Would you please return the line containing "Select column D header" and all the lines after it through the end of the records below, unchanged and on their own?

▸ Records from a collection
- Opening Delimiter -
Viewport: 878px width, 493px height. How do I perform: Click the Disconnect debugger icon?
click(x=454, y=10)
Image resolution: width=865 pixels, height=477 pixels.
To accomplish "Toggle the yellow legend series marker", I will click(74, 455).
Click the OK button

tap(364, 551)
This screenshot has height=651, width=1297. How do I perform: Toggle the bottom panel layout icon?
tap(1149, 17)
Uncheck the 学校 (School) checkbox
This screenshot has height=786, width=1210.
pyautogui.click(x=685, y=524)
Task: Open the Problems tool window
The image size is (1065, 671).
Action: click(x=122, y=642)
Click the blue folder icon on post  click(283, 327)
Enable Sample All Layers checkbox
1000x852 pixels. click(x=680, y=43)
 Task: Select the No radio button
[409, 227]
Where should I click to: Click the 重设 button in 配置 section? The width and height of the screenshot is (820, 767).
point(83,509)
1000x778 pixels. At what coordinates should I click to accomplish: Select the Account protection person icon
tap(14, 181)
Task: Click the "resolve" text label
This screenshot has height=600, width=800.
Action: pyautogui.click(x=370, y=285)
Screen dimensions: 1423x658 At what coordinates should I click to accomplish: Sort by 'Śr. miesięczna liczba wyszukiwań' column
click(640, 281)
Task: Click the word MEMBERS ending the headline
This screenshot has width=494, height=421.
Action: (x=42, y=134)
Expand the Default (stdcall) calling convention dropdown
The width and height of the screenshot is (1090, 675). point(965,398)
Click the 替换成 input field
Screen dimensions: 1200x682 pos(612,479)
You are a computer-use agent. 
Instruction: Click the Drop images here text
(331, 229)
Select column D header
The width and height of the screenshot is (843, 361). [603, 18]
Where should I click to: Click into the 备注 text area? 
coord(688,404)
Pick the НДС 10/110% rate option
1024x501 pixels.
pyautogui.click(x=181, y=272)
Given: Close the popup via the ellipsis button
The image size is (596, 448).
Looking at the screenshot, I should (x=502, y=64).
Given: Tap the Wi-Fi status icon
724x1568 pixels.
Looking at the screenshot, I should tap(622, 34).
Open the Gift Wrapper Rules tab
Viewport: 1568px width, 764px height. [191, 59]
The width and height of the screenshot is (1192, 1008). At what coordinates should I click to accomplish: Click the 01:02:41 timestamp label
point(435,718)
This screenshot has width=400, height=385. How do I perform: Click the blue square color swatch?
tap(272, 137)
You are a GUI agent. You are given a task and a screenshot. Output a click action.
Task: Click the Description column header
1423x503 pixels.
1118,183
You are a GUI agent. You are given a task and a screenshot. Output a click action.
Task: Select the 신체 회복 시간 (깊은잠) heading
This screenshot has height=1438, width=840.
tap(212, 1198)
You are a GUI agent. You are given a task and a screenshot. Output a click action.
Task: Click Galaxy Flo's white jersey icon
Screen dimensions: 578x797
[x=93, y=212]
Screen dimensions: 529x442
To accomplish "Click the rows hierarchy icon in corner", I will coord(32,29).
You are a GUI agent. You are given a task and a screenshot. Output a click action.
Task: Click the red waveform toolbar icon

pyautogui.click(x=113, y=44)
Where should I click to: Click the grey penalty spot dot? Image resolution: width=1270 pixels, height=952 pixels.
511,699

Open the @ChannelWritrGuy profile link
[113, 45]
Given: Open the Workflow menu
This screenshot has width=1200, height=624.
- Closing Delimiter -
▸ Written response
Select column D header
The width and height of the screenshot is (843, 361). [603, 18]
Where should I click to: Click into the 备注 text area? 
coord(688,404)
Pick the НДС 10/110% rate option
1024x501 pixels.
pyautogui.click(x=181, y=272)
Given: Close the popup via the ellipsis button
The image size is (596, 448).
Looking at the screenshot, I should (x=502, y=64).
Given: Tap the Wi-Fi status icon
724x1568 pixels.
Looking at the screenshot, I should tap(622, 34).
Open the Gift Wrapper Rules tab
Viewport: 1568px width, 764px height. [191, 59]
The width and height of the screenshot is (1192, 1008). At what coordinates should I click to accomplish: Click the 01:02:41 timestamp label
point(435,718)
This screenshot has width=400, height=385. How do I perform: Click the blue square color swatch?
tap(272, 137)
You are a GUI agent. You are given a task and a screenshot. Output a click action.
Task: Click the Description column header
1423x503 pixels.
1118,183
You are a GUI agent. You are given a task and a screenshot. Output a click action.
Task: Select the 신체 회복 시간 (깊은잠) heading
This screenshot has height=1438, width=840.
tap(212, 1198)
You are a GUI agent. You are given a task and a screenshot. Output a click action.
Task: Click Galaxy Flo's white jersey icon
Screen dimensions: 578x797
[x=93, y=212]
Screen dimensions: 529x442
To accomplish "Click the rows hierarchy icon in corner", I will coord(32,29).
You are a GUI agent. You are given a task and a screenshot. Output a click action.
Task: Click the red waveform toolbar icon

pyautogui.click(x=113, y=44)
Where should I click to: Click the grey penalty spot dot? Image resolution: width=1270 pixels, height=952 pixels.
511,699

Open the @ChannelWritrGuy profile link
[113, 45]
Given: Open the Workflow menu
This screenshot has width=1200, height=624.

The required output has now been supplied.